Aslı, diğer subaylar gibi eşit muamele görüyordu. Silah arkadaşları arasında Aslı artık bir lider haline gelmişti. Özellikle de kendisinden sonra gelen kadın askerler için güvenilir bir abla olmuştu. “Abla, sen harikasın. O zorluklara nasıl dayandın?”
Aslı, “Önemli olan pes etmemek. Ve unutmayın ki biz birey değiliz. Tüm kadın askerleri temsil ediyoruz,” dedi. Aslının sözlerini duyan genç askerler başlarını salladı. Aslı artık gerçek bir rol model olmuştu.
Bölüm 11: Geçmişin İzleri
Aslı, babasının fotoğrafına bakarak, “Baba, şimdi her şey farklı. Artık kimse bana keyfi davranmaya cesaret edemiyor,” dedi. Bir akşam, Orgeneral Demir Yılmaz kızını ziyarete geldiğinde, Aslı’nın gözleri parladı.
“Baba, özür dilerim. Benim zayıflığım yüzünden sana da hakaret ediyorlar.” Aslı, yaşadığı tüm acıların boşa gitmediğini hissetti. Artık güçlüydü ve kendisine güveniyordu.
Bölüm 12: Yeni Bir Başlangıç
Orgeneral Yılmaz, “Kızım, sen çok güçlü bir kızsın. Seninle gurur duyuyorum,” dedi. Aslı, “Bir gün ben de kendi askerlerimi koruyabilen bir komutan olmak istiyorum,” diye yanıtladı.
Orgeneral Yılmaz, “Evet, sen kesinlikle harika bir komutan olacaksın,” dedi. Aslı, artık her şeyin değiştiğini biliyordu. Zorlukları aşarak daha da güçlenmiş ve gerçek liderlik ruhunu öğrenmişti.
Bölüm 13: Geleceğe Umut
Aslı, artık gerçek bir askerdi. Temmen Aslı Yılmaz’ın bu azim ve sabır dolu hikayesi, belki de birçok insanın anne ve babasının hikayesine çok benziyordu. O zorlu yıllarda çocuklarını büyütmek için tüm varlıklarıyla mücadele eden babaların, annelerin o fedakar duruşu aklımıza geliyor.

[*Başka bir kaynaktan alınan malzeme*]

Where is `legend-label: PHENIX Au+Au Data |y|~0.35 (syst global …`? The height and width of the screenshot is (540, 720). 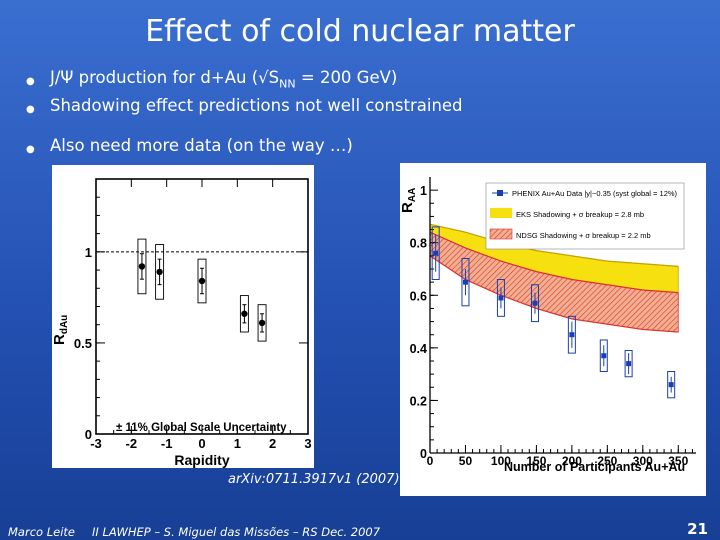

Gerçek sevgi bazen sessizce arkanda durup seni izlemektir. Aslı, babasının ona olan sevgisini hissetti. Artık pes etmeyecek ve her zorluğun üstesinden gelecekti.
Bölüm 14: Sonuç
Aslı, bir akşam babasıyla birlikte yürürken, “Baba, ben de bir gün kendi askerlerimi koruyabilen bir komutan olacağım,” dedi. Orgeneral Yılmaz, “Biliyorum kızım. Seninle gurur duyuyorum,” diye yanıtladı.
Aslı, artık geçmişin izlerini geride bırakmış ve geleceğe umutla bakıyordu. “Artık ben de bir liderim,” dedi ve gülümsedi.